Debezium is a Change Data Capture (CDC) tool that uses a log-based method to track changes in databases. The primary use of Debezium is to monitor such changes and store them to a different destination. In the previous databases, Database Administrators used to have access to such changes, and they used to save the changes to the source control system manually. But now, through Debezium, you can use connectors to keep track of changes and store them in different locations by replication. Replication is nothing but copying or moving the data of one central database to another. However, in Debezium, replication is carried out through connectors as it establishes the connection to its source databases.

What is PostgreSQL?

PostgreSQL is an advanced and Open-Source Object-Relational Database Management System. It is the extension of the SQL along with some advanced features. Today, PostgreSQL functions as both relational and non-relational queries. It has helped developers build applications while protecting data integrity — many websites as well as mobile applications leverage PostgreSQL for the flexibility and reliability of digital solutions. 

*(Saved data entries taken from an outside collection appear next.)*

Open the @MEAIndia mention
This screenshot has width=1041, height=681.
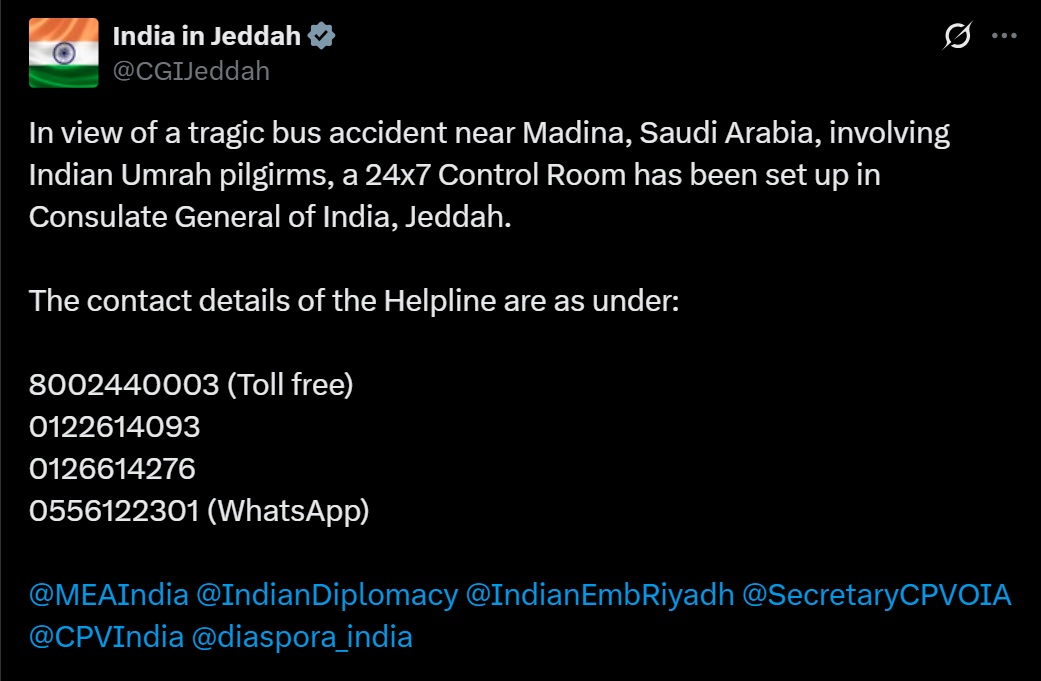coord(109,595)
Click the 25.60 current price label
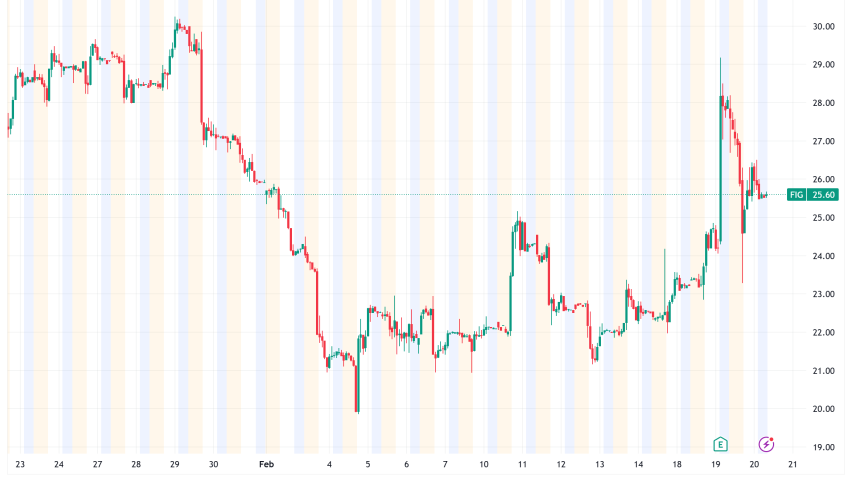The image size is (852, 485). pyautogui.click(x=822, y=195)
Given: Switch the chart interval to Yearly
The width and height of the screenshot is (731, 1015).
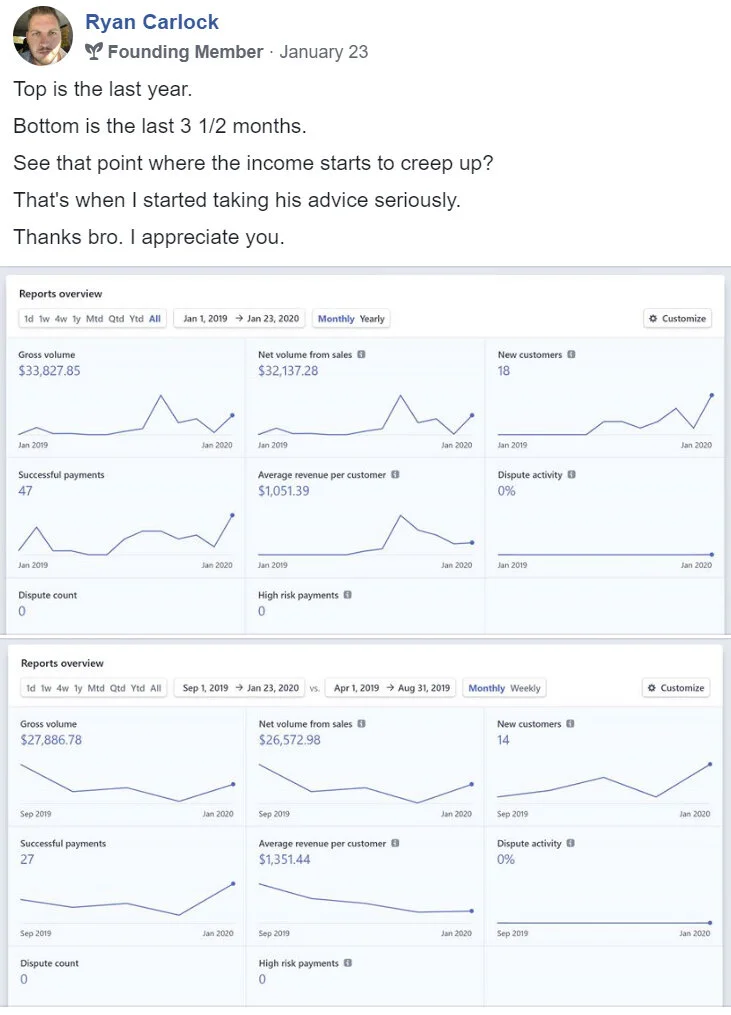Looking at the screenshot, I should click(372, 319).
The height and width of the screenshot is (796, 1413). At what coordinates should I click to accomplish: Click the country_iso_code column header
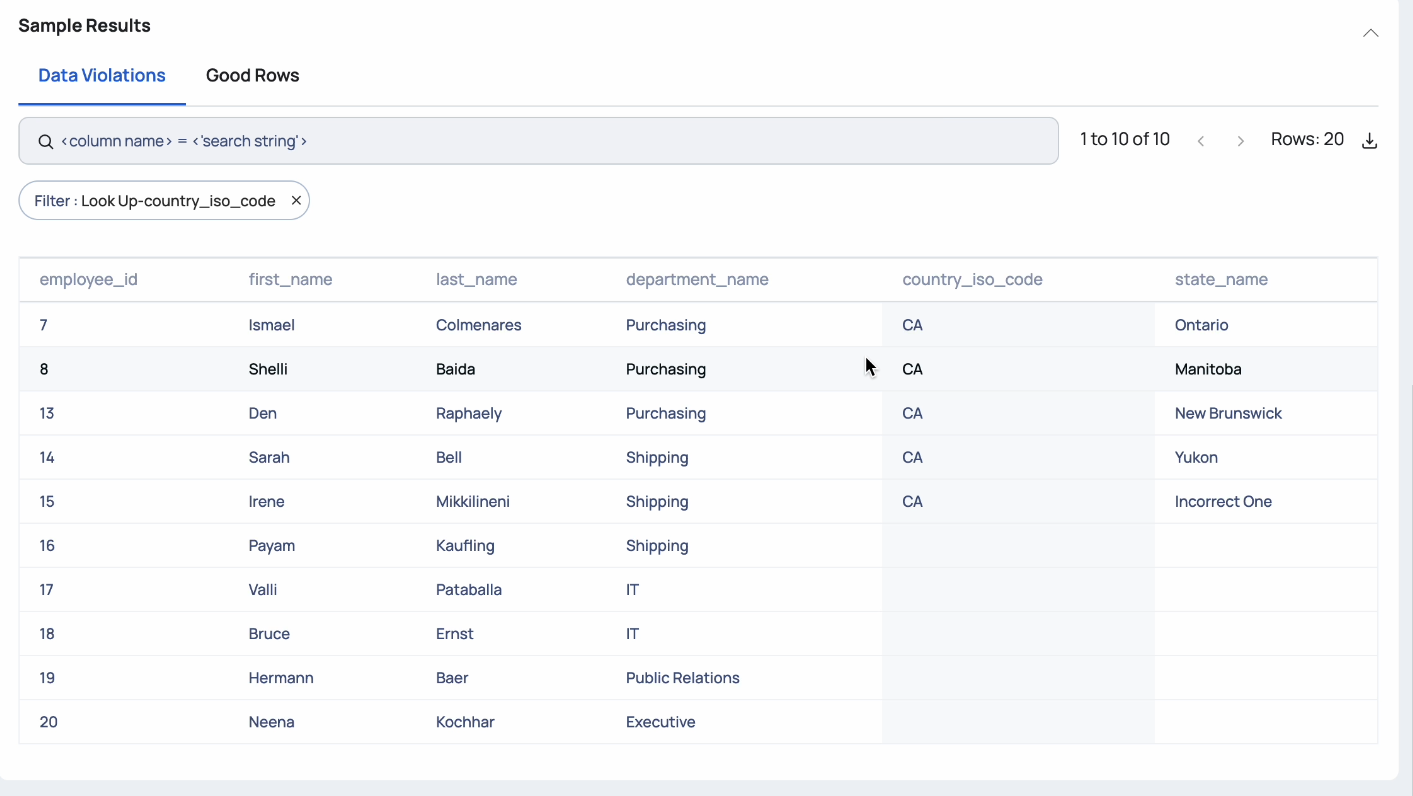pos(972,279)
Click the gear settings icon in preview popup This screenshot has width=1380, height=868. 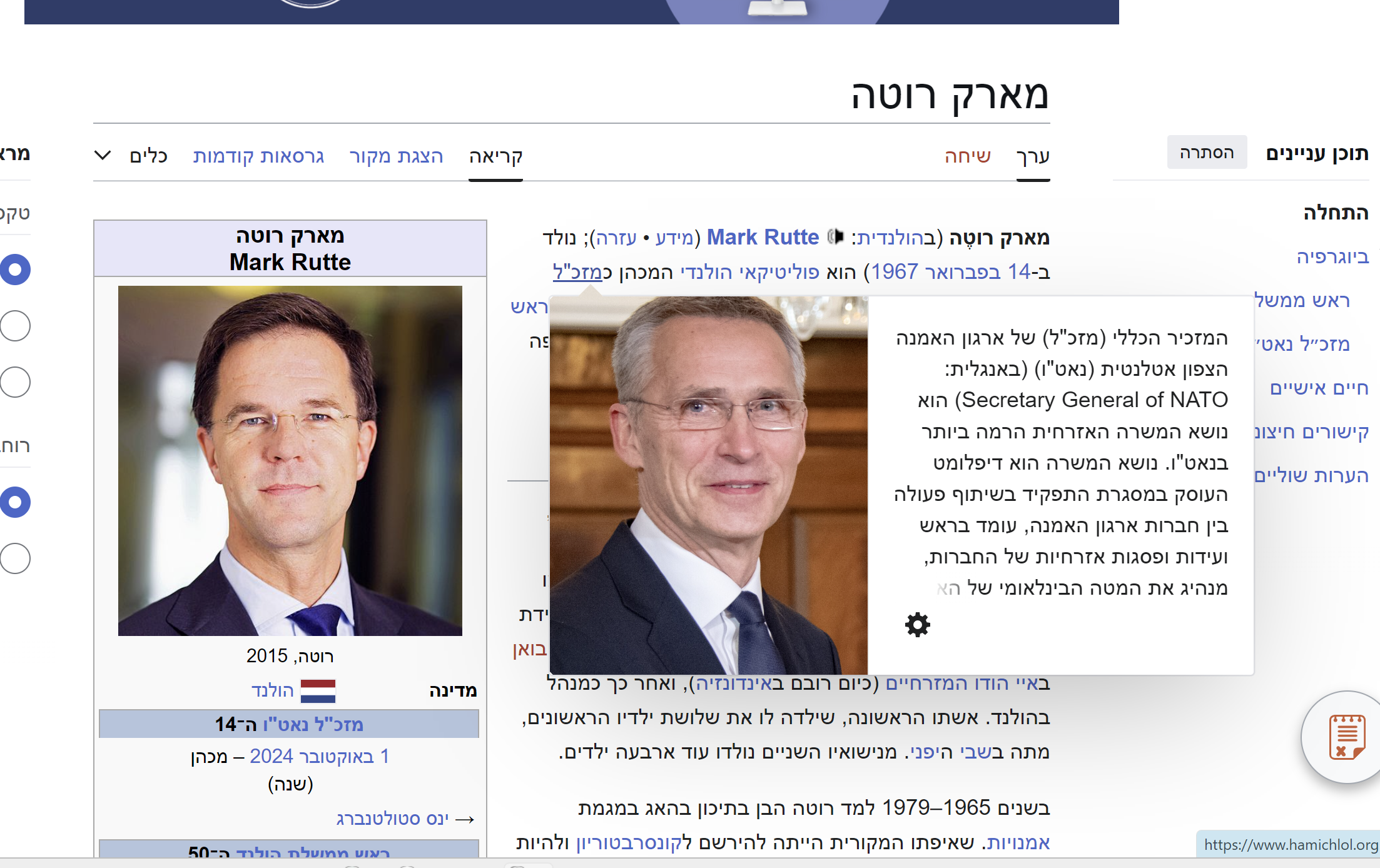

What are Debezium Connectors?

The main goal of Debezium connectors is to capture changes from the databases and produce events. Therefore, it becomes easier for applications to react to changes very quickly. These connectors then publish changes to Kafka. Kafka is an open-sourced and well-known Event Streaming Platform. When Debezium connectors are deployed to the Kafka cluster, they monitor databases for new changes. After monitoring, they also write events into Kafka.

These events are then independently consumed by the different applications. Kafka acts as a distributed system, ensuring all the connectors are running and configured properly. If any Kafka Connect endpoints in the Kafka cluster go down, the remaining Kafka connect endpoints will restart the previously running connector on the terminated endpoint. Consequently, it provides high fault tolerance and scalability to applications.

But, it’s possible that not every application needs such type of fault tolerance or scalability. As a result, such applications do not need to rely on the external Kafka clusters or Kafka connect services. This is where embedded Debezium connectors are used directly. Whenever there is any data change, the connectors will inform applications rather than the Kafka clusters. 

Supercharge PostgreSQL ETL & Analysis with Hevo’s No-code Data Pipeline

Hevo Data, a No-code Data Pipeline helps to load data from any data source such as PostgreSQL, Google Search Console, Databases, SaaS applications, Cloud Storage, SDKs, and Streaming Services and simplifies the ETL process. It supports 100+ data sources (including 40+ free data sources) and is a 3-step process by just selecting the data source, providing valid credentials, and choosing the destination. Hevo not only loads the data onto the desired Data Warehouse/destination but also enriches the data and transforms it into an analysis-ready form without having to write a single line of code.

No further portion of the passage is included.